Today was my second day at Comal Independent School District’s Goodwin-Frazier Elementary School. I started off feeling incredibly moody and tired and even went to school wearing my glasses instead of my contacts. It was difficult for me to adjust to the high school schedule because it’s earlier than I’ve been used to these last 5 years or so, and now I’m having to adjust to the even earlier elementary school schedule. When my body is allowed to sleep whenever it likes, such as during the summer breaks, my normal sleeping schedule is 4:00am to noon. I am very much a night owl and find myself drowsy in the afternoon-evenings, but then instantly wide awake around 8:00pm. It can be hard for me to get to sleep early and wake up in the early mornings. I have always known that this would be a challenge for me when I enter the professional world and even wrote it as my biggest concern for student teaching during training.

Today seemed to go pretty much the same as yesterday did. Unfortunately, my cooperating teacher still didn’t really seem to open up to me. It still feels cold and awkward between the two of us and I don’t know what to do to warm it up. Whenever we speak, the conversation quickly comes to a halt and we’re in silence again. Another big issue is that I’m a workaholic and a fidgeter. I must be doing something at all times, preferably something productive. This has been an issue my whole life and I’ve had several teachers and professors address me about multitasking in their classes. When I’m listening to a lecture, I have to use my hands, such as writing notes, drawing pictures, or working on something else, like filling out my planner, writing a shopping list, etc. If I’m not doing anything, I start to zone out and stop listening or I’ll get nervous and can’t think about anything but the desire to do something. Thankfully, after speaking with my instructors, they’ve always allowed me to continue because I’m an accomplished student and still answer questions, take part in discussions, and earn high grades. This nervous tick was driving me crazy today, though, as I again felt as if I had nothing to do.

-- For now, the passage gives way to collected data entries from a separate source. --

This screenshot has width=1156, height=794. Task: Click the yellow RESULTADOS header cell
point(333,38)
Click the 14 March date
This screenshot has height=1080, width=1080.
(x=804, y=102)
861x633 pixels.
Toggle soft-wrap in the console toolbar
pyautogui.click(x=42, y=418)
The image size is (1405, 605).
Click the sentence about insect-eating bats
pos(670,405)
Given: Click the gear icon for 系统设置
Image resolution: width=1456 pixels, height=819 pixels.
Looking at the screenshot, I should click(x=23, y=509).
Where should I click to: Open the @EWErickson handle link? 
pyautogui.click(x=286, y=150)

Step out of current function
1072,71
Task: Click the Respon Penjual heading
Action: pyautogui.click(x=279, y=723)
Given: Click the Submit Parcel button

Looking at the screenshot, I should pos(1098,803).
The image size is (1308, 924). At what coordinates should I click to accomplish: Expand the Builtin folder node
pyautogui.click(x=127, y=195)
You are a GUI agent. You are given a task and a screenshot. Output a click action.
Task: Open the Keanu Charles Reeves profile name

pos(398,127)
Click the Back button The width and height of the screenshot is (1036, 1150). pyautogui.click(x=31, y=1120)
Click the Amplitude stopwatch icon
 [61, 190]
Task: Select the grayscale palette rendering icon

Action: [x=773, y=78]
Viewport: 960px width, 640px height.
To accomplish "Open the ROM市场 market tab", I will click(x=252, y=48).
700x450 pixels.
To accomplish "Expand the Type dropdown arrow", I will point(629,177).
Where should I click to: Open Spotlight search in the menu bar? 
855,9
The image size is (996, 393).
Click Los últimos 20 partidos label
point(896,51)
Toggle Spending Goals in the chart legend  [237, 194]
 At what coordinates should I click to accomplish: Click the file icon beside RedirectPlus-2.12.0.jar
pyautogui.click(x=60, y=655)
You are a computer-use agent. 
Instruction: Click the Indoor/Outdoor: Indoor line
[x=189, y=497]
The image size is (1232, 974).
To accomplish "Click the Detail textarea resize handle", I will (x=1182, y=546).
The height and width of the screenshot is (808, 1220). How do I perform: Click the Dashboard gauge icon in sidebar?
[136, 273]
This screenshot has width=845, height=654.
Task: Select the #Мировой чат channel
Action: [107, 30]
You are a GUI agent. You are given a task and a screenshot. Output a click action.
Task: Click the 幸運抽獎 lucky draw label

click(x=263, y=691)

When I was student teaching at Canyon High School, I felt I had plenty to do. When my teacher didn’t ask me to take attendance, sign hall passes, grade papers, enter grades into the gradebook, or make copies, I could manage her rowdy classes, help students with their artworks, create examples for the lessons, organize and clean the room, or even just sit at my desk and work on something, such as taking notes or filling out my planner or reflection journal. I had my own personal workspace and I felt completely comfortable, welcome, and free to do anything.

Around the second or third class period, after feeling as if I had nothing to do in a well-managed, completely clean and organized class in which the students and teacher didn’t need any help, I decided to sharpen all of the colored pencils and clean out the colored pencil bins of shavings and dust. Still able to observe the class, I brought a small trash can to where the colored pencils were located and faced the class while I hand-sharpened every last colored pencil in the room. I can tell you that my hands were rubbed raw by the end of it, but several class periods had gone by and I was in a much better mood. My teacher also mentioned that the students would appreciate my work. I figured this would also help my teacher as yesterday we had a few issues of students sharpening both sides of the pencils for fun or simply sharpening pencils just to waste time or because they were fascinated with the pencil sharpener. Now that all of the colored pencils are sharpened, though, I’m not sure what I’ll be able to do.

Today was also my first experience with dismissal duty as I joined my cooperating teacher outside the front of the school after the school day had ended. She instructed me to stand by one of the five colored poles and collect tickets from students before opening the car doors for them. She told me not to buckle the students into their seats, but to simply open and close the doors. I had never seen anything like this system before and was completely mesmerized. After the students came out of the classrooms, they gathered by the school’s walls by grade level. A mobile speaker was brought out and the gym teacher began reading off the names of students from signs posted in the windshields of their parents’ cars into a microphone. “Carlos Mendoza go to Blue. Susan Harrison go to Yellow,” she would announce.

I couldn’t help but think of a fast food drive-thru.

A parent would drive up to the school and flash a sign with his student’s name on it, then we would prepare the student and by the time the parent drove up to the crosswalk at the entrance, the student was ready to hop into the car and drive away. I know that this system is meant to boost efficiency, but it still seemed odd to me. The parents didn’t even have to get out of their cars as we did all of the work for them. Drive-thru students, I’ve just never heard of it before.

At least this pick-up system will help me learn the students’ names.